Workability and productivity of robotic plug transplanting workcell

Abstract

Transplanting is a necessary operation in transplant production systems. Transplanting operation is labor-intensive and automation can reduce labor costs. Plugs are actively growing young transplants with two well-defined morphologic parts: the stem-leaf portion and the root-growth medium portion. They may be grown in regularly situated cells on traylike containers. This regularity makes plugs suitable for automated transplanting operations. It is, therefore, beneficial for in vitro plant propagation systems to include plugs as intermediate products before they are delivered to the greenhouses. Flexible automation and robotics technologies have been applied to develop a robotic workcell for transplanting plugs from plug trays to growing flats. Main components of the workcell include a robot, an end-effector, and two conveyer belts for transporting trays and flats. The end-effector for extracting, holding, and planting plugs is a “sliding-needles-with-sensor” gripper. The sensor signals the robot to complete a transplanting cycle only when a plug is properly held by the gripper.
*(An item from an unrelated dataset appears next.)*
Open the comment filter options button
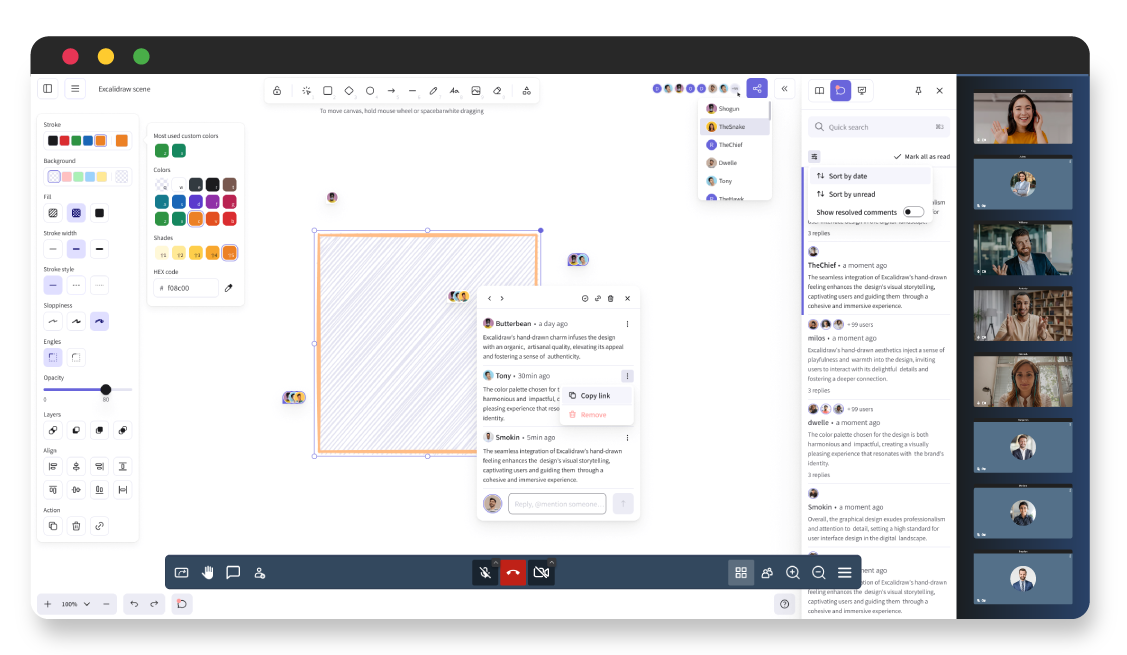The height and width of the screenshot is (655, 1127). (x=814, y=157)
Systems analysis and computer simulation were conducted to study factors affecting workability and productivity of various workcell designs. These factors included: dimensions and kinematics of the robot and its peripheral equipment, layout and materials flow, fullness of plug trays, and successful extraction rate of plugs. The analysis also indicated that machine vision systems could add valuable capabilities to the workcell, such as robot guidance and plug quality evaluation. Engineering economic analysis was performed to investigate the interaction of workcell technical feasibility and economic viability.